═══ INPUT FOR THIS TASK ═══

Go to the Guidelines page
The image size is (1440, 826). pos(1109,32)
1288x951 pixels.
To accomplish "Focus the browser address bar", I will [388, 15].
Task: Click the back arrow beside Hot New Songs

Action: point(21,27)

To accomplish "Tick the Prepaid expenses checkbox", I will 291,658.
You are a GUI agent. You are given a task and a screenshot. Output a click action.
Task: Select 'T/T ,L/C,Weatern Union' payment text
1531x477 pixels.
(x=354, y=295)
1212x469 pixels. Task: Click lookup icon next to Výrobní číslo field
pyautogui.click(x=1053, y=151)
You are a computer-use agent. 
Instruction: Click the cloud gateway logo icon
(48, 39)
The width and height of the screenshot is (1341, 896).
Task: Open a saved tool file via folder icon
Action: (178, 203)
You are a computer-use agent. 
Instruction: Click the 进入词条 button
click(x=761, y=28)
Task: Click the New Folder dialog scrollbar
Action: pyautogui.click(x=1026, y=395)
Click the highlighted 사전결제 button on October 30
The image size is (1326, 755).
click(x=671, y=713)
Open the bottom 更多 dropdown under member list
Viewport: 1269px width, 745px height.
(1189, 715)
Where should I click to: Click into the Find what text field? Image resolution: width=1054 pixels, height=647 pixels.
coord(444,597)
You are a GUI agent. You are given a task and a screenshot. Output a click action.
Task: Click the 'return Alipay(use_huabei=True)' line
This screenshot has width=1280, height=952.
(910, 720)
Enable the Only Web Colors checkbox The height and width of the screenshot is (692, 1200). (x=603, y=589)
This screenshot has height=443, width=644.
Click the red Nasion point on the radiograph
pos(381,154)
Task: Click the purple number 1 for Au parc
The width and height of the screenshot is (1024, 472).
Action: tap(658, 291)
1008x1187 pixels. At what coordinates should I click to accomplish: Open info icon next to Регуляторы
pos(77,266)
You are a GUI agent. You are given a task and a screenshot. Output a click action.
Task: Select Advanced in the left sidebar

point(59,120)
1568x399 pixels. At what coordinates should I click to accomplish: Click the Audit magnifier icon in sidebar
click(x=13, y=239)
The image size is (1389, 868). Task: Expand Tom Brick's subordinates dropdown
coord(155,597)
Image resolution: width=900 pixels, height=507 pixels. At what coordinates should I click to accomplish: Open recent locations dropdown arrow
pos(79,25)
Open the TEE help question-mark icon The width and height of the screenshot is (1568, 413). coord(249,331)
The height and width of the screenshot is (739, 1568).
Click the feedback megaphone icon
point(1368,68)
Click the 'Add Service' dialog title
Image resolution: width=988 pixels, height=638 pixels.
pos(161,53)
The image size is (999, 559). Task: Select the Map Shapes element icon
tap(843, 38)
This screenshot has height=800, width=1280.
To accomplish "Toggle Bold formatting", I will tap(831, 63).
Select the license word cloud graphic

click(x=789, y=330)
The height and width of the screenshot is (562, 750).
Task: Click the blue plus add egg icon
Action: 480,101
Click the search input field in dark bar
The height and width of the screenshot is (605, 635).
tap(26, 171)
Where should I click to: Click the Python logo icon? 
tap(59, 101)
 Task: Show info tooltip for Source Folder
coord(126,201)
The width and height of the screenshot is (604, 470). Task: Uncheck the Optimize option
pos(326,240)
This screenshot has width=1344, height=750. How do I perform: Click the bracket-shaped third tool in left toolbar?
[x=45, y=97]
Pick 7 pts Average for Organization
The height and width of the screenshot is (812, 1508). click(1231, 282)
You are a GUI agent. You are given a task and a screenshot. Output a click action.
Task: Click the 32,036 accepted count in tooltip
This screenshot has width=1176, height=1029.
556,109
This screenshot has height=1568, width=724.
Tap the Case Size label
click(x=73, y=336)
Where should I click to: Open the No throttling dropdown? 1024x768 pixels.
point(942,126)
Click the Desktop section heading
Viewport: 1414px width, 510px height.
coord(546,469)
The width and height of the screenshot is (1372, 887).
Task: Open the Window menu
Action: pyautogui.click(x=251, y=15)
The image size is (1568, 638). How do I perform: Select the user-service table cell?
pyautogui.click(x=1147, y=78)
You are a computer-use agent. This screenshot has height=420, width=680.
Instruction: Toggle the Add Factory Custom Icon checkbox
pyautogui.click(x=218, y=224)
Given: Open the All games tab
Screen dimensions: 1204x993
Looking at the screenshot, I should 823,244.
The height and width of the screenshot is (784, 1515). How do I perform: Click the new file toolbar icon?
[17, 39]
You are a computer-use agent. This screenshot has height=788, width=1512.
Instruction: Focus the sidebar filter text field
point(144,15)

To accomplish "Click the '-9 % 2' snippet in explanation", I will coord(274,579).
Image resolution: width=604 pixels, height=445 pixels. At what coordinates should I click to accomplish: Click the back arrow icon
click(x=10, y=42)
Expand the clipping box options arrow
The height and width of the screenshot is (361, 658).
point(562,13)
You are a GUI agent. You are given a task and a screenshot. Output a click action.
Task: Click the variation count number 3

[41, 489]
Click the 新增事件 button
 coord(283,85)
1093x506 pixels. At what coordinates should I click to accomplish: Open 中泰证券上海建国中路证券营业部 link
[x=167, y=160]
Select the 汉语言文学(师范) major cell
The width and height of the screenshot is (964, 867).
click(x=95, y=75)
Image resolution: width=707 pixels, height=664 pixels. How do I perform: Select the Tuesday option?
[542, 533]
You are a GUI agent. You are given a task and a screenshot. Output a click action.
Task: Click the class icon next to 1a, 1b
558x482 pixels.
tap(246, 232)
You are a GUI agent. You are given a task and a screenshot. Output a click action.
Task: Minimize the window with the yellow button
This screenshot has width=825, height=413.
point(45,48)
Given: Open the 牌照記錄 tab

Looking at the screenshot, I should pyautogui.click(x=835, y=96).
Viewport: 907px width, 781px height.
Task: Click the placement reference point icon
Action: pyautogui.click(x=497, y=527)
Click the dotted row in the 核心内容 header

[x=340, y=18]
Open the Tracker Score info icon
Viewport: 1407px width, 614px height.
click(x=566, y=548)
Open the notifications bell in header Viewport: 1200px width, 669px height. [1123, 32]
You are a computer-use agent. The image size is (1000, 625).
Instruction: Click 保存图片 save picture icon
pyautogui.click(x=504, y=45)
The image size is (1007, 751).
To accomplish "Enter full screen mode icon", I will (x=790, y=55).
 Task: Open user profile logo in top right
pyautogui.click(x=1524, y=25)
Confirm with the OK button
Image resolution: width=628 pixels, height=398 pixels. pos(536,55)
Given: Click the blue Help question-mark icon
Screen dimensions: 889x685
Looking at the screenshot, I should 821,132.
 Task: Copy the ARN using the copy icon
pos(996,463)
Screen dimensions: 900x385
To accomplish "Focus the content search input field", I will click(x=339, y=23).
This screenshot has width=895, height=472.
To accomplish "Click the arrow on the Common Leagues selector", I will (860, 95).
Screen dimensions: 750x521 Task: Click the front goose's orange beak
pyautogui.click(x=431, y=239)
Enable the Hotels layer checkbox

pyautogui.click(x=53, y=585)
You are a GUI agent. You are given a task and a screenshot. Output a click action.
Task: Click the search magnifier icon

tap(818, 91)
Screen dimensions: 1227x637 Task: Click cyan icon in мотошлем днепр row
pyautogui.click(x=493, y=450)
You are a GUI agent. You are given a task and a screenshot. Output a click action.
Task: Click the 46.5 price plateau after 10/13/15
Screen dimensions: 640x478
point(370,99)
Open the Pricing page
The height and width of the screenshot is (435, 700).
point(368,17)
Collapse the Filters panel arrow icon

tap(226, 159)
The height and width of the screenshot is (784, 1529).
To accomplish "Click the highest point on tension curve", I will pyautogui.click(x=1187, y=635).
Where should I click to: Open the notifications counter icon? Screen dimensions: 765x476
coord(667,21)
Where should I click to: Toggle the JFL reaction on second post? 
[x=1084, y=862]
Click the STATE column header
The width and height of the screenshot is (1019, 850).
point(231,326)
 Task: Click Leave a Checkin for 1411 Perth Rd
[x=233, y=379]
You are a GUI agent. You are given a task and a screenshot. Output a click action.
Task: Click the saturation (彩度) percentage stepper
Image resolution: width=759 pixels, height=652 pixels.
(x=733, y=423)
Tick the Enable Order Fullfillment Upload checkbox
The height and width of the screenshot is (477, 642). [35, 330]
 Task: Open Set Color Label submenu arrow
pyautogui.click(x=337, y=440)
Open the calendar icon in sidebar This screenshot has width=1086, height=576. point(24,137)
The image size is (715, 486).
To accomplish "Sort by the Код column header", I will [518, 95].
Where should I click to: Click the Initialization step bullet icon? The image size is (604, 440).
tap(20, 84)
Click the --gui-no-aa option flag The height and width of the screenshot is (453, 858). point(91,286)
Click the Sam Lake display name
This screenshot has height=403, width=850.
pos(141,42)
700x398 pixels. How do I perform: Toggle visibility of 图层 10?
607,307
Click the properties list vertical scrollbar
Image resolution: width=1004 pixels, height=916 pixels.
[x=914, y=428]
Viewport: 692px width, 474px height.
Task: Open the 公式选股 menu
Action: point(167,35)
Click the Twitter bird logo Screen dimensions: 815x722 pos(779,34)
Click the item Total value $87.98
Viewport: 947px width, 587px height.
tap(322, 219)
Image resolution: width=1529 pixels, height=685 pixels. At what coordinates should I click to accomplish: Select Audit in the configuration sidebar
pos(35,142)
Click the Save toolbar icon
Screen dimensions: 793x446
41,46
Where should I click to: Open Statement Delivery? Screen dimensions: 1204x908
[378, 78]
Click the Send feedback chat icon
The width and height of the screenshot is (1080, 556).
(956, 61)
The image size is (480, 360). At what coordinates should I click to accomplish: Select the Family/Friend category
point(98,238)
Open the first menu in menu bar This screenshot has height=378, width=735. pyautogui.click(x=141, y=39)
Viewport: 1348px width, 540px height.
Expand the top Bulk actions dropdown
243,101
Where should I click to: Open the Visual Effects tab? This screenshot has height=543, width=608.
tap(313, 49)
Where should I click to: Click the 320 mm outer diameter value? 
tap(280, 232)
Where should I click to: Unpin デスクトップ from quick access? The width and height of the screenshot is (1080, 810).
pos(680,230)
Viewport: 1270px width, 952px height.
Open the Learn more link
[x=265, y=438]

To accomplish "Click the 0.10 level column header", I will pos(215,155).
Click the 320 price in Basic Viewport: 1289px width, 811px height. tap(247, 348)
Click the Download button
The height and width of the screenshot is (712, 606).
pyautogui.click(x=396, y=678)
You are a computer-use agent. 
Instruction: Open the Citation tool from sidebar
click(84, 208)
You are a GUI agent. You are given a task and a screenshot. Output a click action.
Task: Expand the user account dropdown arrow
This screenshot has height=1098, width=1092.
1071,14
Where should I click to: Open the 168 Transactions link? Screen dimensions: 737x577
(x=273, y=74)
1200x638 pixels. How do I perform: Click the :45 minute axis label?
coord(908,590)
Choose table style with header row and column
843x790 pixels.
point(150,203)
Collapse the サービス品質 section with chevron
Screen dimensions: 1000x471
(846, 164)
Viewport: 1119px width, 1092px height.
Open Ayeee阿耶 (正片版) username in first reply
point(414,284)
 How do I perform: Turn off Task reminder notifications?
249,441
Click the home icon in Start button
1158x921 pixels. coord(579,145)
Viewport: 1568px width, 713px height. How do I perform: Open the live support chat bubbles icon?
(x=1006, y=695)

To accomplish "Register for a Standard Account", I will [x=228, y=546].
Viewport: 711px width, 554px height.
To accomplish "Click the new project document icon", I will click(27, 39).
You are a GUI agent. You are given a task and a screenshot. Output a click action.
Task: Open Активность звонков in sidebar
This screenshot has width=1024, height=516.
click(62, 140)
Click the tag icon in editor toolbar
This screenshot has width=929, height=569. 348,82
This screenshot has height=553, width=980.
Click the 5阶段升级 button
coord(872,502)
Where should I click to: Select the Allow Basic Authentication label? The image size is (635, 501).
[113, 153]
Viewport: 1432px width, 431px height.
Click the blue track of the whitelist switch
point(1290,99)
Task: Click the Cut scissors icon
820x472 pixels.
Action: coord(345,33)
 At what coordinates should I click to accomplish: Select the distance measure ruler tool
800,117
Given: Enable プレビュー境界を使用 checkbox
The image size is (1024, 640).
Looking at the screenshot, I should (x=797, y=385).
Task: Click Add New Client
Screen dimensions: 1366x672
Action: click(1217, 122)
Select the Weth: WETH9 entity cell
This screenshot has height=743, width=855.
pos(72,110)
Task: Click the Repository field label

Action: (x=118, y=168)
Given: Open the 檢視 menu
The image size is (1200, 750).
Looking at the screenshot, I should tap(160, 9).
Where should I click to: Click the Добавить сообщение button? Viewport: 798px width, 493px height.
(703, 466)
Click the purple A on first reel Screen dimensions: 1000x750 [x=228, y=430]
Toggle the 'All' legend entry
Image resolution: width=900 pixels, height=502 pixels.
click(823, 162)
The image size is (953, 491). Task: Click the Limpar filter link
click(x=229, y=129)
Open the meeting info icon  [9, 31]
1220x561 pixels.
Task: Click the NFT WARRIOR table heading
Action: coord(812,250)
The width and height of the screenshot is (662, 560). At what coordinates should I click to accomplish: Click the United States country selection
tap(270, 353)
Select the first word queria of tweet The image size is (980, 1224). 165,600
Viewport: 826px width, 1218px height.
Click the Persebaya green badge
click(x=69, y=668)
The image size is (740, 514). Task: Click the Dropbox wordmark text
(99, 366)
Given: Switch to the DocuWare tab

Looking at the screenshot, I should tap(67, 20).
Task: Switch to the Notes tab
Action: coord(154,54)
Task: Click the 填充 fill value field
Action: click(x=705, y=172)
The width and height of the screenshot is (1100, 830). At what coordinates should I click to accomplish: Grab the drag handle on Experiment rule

═══

→ WHAT THIS TASK INVOLVES
A word-for-word copy of the lines above from the one with "Where should I click to: Open the No throttling" through the one with "Click the Desktop section heading", inclusive, is the only output wanted.

→ TASK SOLUTION
Where should I click to: Open the No throttling dropdown? 1024x768 pixels.
point(942,126)
Click the Desktop section heading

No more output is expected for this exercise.